EXERCISE ▸ Rewrite the lines from the beginning of the material through the line with "Task: Click on", replacing "agent" with "assistant" and leaving everything else as it is.

======== INFORMATION PROVIDED

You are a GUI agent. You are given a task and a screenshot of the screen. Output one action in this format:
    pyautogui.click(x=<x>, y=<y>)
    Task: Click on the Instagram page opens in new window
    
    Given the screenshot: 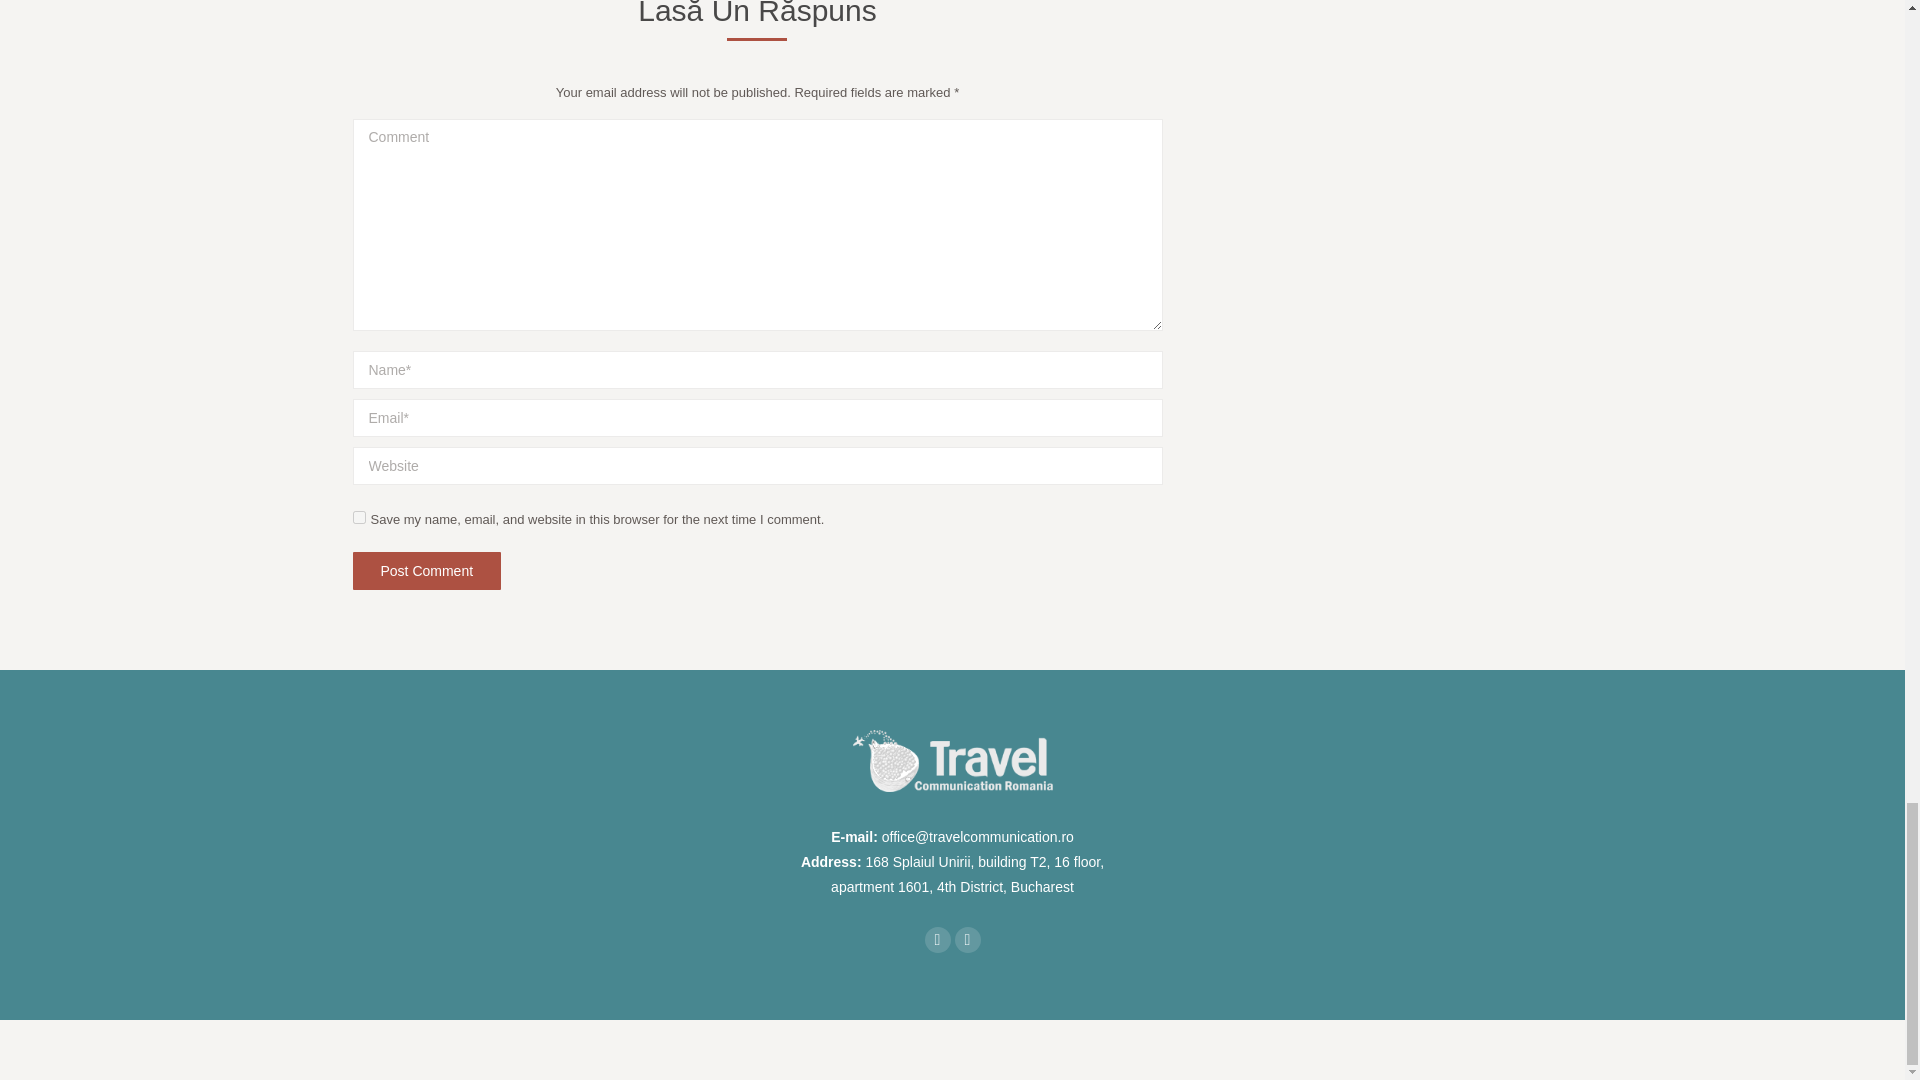 What is the action you would take?
    pyautogui.click(x=966, y=939)
    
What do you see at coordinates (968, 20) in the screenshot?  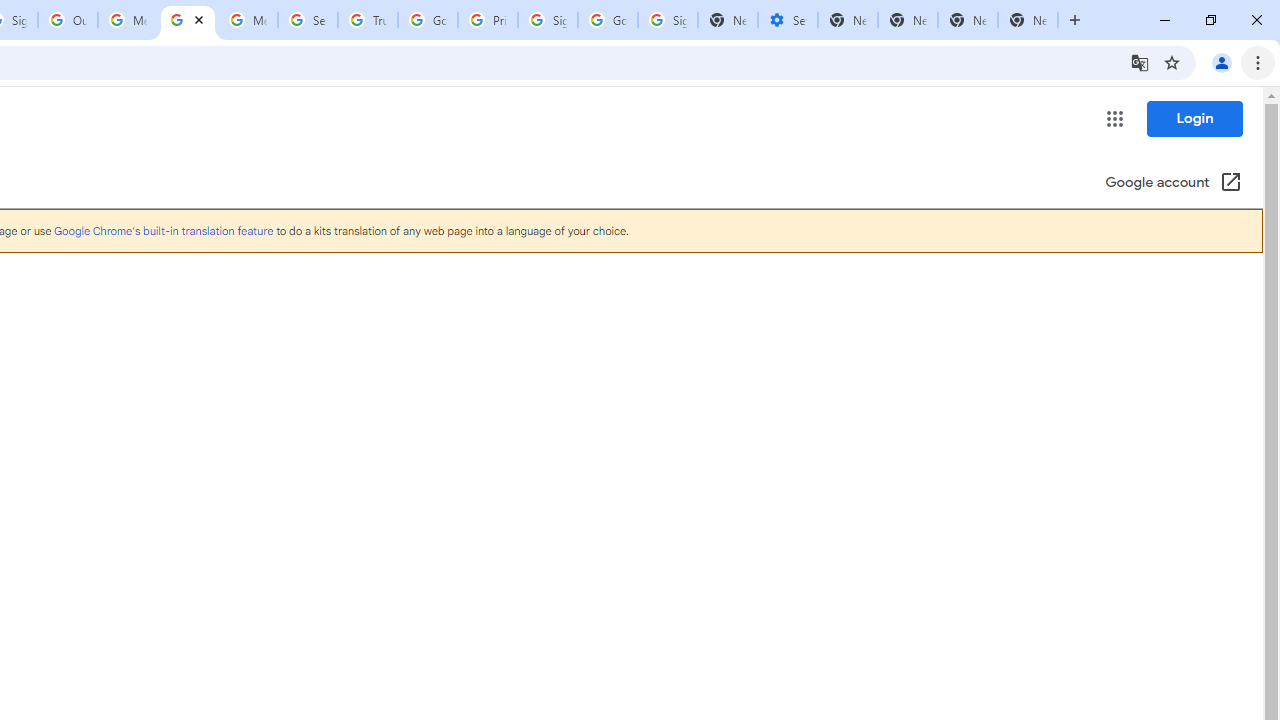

================

SOLUTION FOR THIS TASK ▸
You are a GUI assistant. You are given a task and a screenshot of the screen. Output one action in this format:
    pyautogui.click(x=<x>, y=<y>)
    Task: Click on the Instagram page opens in new window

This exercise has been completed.